Word for word, retype the tail of the data below, starting with the line that has "Lähetä kommentti (126, 2431)" and including the last line.

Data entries
☆ ☆ ☆ ☆ ☆ ☆ ☆

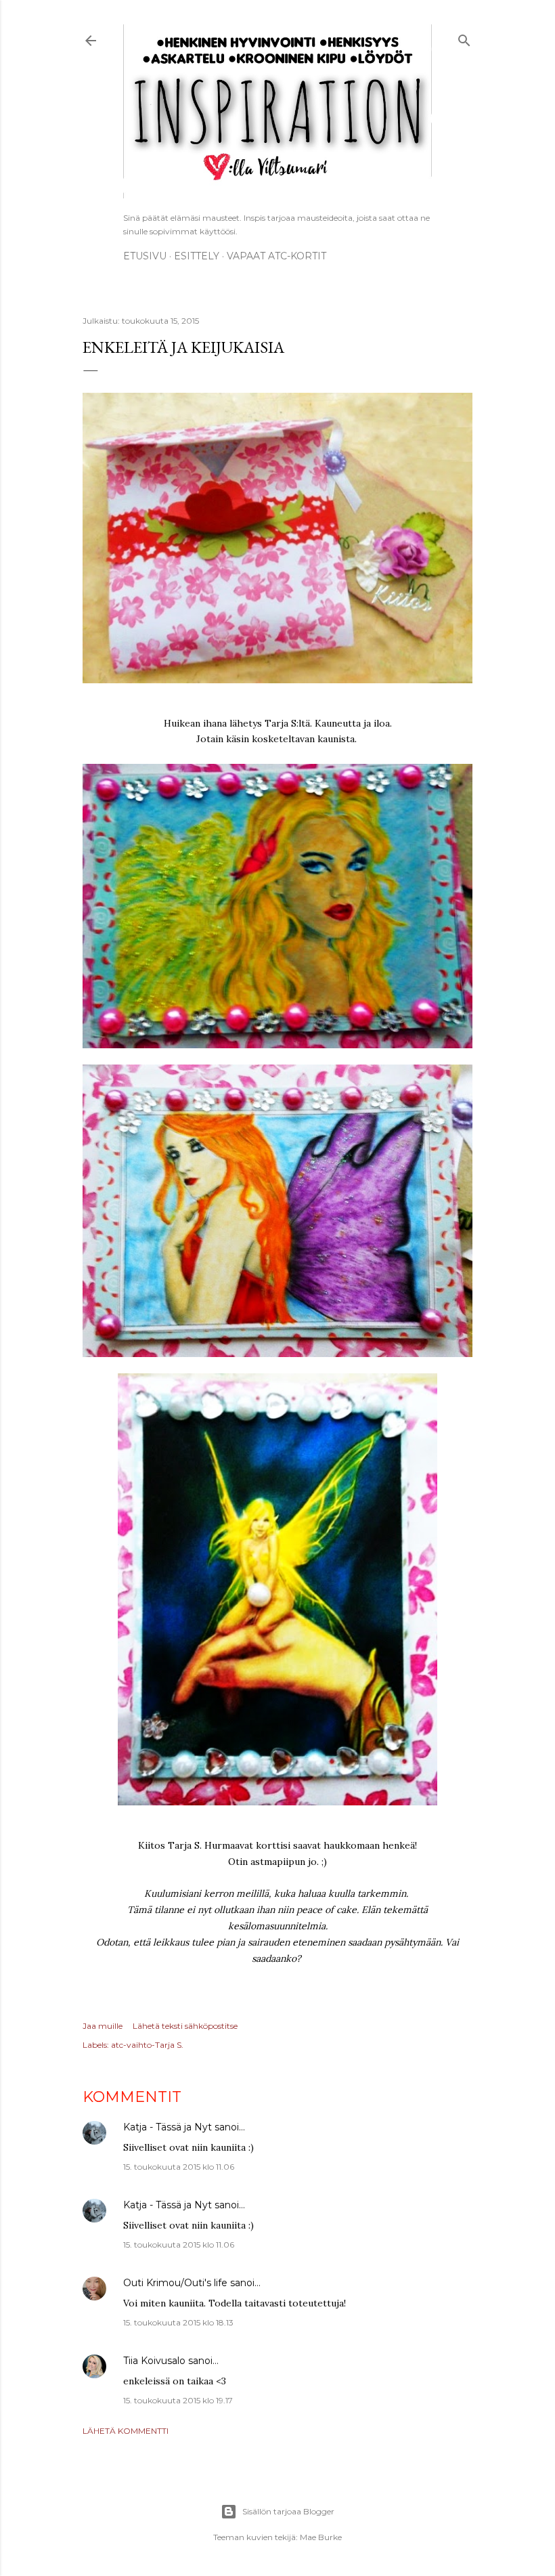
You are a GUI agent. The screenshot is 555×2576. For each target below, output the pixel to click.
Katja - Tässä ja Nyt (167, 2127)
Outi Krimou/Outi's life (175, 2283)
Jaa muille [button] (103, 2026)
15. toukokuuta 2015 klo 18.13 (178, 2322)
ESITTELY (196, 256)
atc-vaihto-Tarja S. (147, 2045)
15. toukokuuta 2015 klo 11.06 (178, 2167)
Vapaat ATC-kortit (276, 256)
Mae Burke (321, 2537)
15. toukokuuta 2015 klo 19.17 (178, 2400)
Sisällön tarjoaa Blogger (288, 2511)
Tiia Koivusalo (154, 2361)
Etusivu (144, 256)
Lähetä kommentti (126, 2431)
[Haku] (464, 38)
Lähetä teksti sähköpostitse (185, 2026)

☆ ☆ ☆ ☆ ☆ ☆ ☆

Result of the task ::
Lähetä kommentti (126, 2431)
[Haku] (464, 38)
Lähetä teksti sähköpostitse (185, 2026)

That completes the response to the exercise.